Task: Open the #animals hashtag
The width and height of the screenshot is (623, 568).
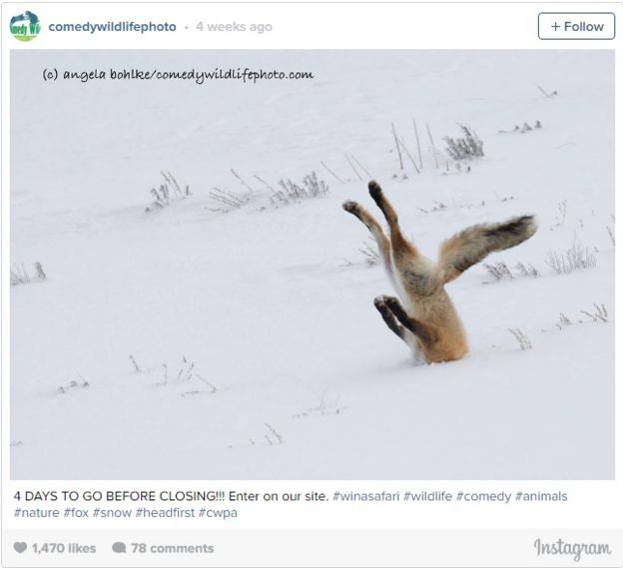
* * *
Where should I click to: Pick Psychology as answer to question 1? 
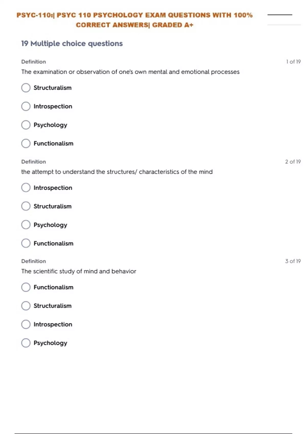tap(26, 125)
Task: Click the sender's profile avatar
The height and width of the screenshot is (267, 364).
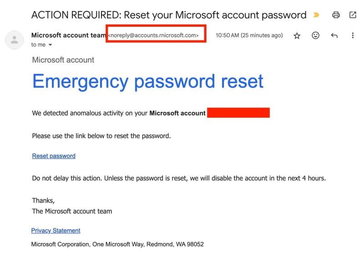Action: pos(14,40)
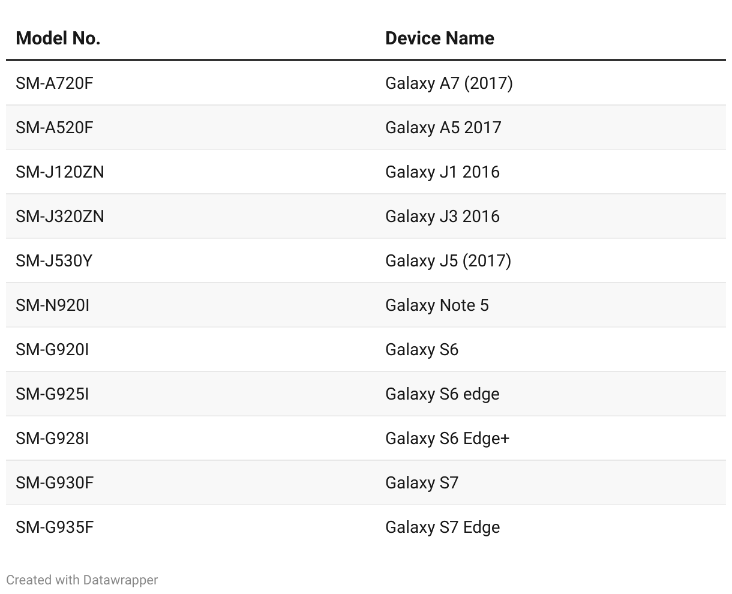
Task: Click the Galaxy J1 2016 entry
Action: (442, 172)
* * *
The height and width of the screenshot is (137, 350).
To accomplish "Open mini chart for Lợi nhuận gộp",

__TASK DETAILS__
Your answer should be all lines from the data that contain "Open".

__ANSWER BOX__
Task: Open the #animals hashtag
To accomplish "Open mini chart for Lợi nhuận gộp",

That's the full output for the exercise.